Geisinger Health System shares maternal healthcare practices

JHF Team arrives on the Geisinger campus in Danville.

Nestled in the hills of northeastern Pennsylvania is one of the commonwealth's leaders in healthcare innovation. Geisinger Health System played host on July 17 to more than two dozen Pittsburghers eager to learn from its best practices around maternal care.

Geisinger, with its flagship hospital in Danville, about 70 miles northeast of Harrisburg, serves nearly 3 million patients across eastern Pennsylvania and southern New Jersey. It has managed the Northeastern arm of the Pennsylvania Perinatal Quality Collaborative (PA-PQC) since 2018. Geisinger is experienced with sharing their work to improve healthcare on a broader scale, and they exposed JHF's visitors to their maternity bundled payment model, opioid use disorder programming, model for midwives, and measurement dashboards.

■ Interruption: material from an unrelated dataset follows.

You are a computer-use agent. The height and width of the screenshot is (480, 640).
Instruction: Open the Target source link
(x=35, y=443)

Patient Safety Fellows speak with Geisinger staff.

Joining JHF in Danville for the study tour were partners from JHF's Reinvesting in Health initiative, two JHF summer interns, and a team of this summer's Patient Safety Fellows. In the morning, staff met with Dr. John Bulger, Chief Medical Officer at Geisinger Health Plan, to discuss the maternity bundle payment they have had in place since 2009. As an integrated delivery system, Geisinger manages all facets of the patient experience from payers to providers to administration oversight. This enabled them to implement a bundled payment for maternal care to work towards standardizing unjustified variations in their maternal outcomes. The bundle has supported Geisinger to set up best practice elements with milestones at each visit and trimester, then at delivery and postpartum.

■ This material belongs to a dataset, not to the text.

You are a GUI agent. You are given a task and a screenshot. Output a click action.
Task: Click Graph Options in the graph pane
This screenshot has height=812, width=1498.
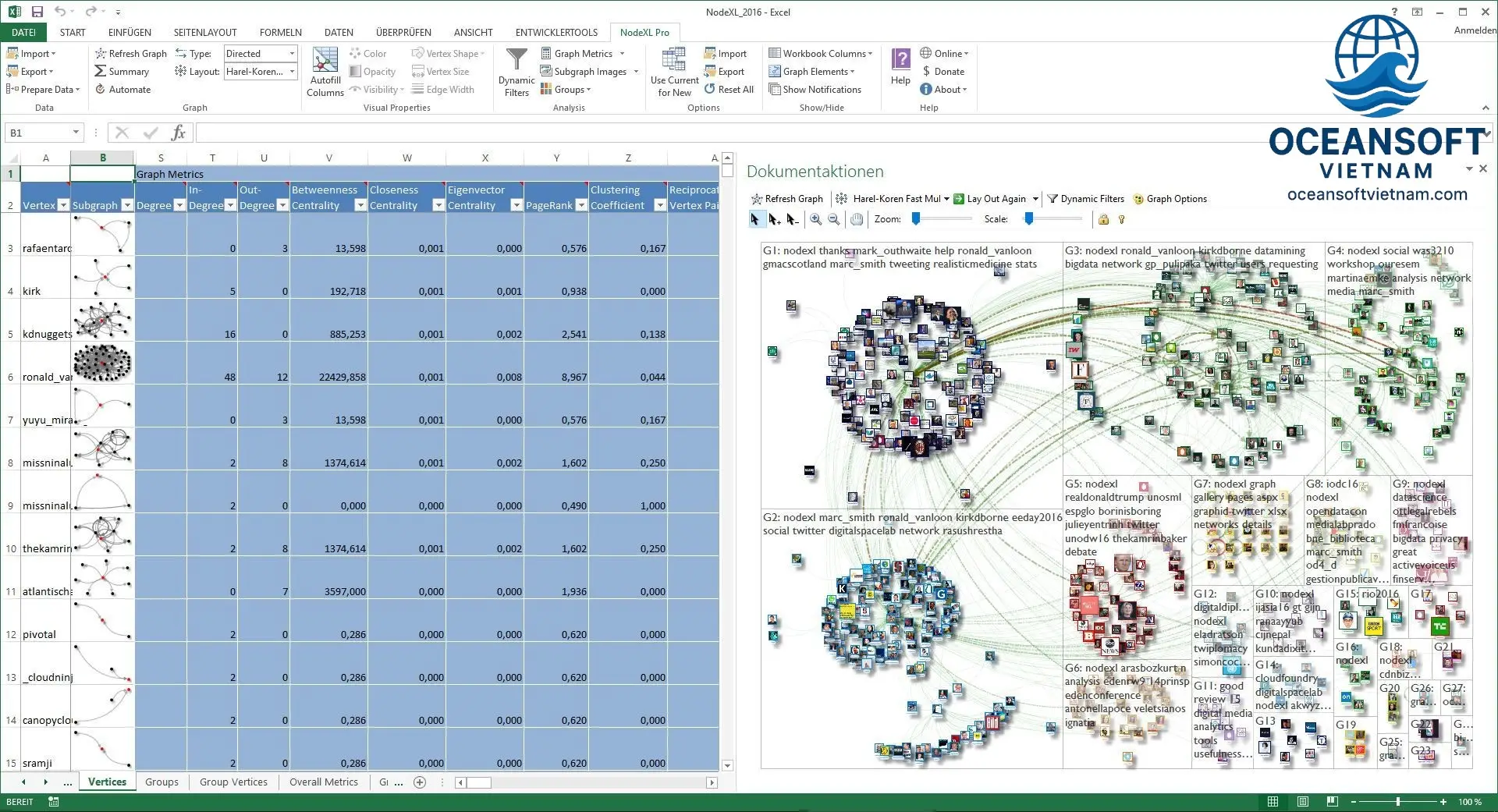1170,199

The visit continued with meetings about Geisinger's Free2BMom and women's health opioid use disorder (OUD) programs. Geisinger staff discussed ways to reduce stigma, to better integrate behavioral health and patient advocacy staff into multi-disciplinary care teams, a new Right of Access form, and processes and challenges around screening. Notably, Geisinger discussed their quality improvement initiatives around substance use disorder screening during pregnancy and time to severe hypertension treatment that were generated in response to the PA PQC Learning Collaborative kickoff in April.

Geisinger staff shared their various models for midwifery integration at the community hospital level, as well as at their specialized tertiary care hospitals. They noted the value that midwives add to perinatal care but emphasized that "women are cared for by the appropriate provider in the appropriate facility." Care teams differ at each Geisinger facility based on patients' needs. .

The day concluded with a powerful first-person story from a patient participating in the opioid use disorder program shared her experience. She is now 36 weeks pregnant. Speaking to the stigma and fear that often plagues pregnant moms with OUD, she said: "I trust these doctors and nurses. You won't get your baby taken away. I won't get in trouble for getting help."

Though Geisinger's unique context gives them an advantage to innovate faster than other systems with less control over all the pieces of the patient experience, ultimately Geisinger demonstrated their willingness to think outside the box and focus on best practices and patient outcomes as the primary drivers of their work.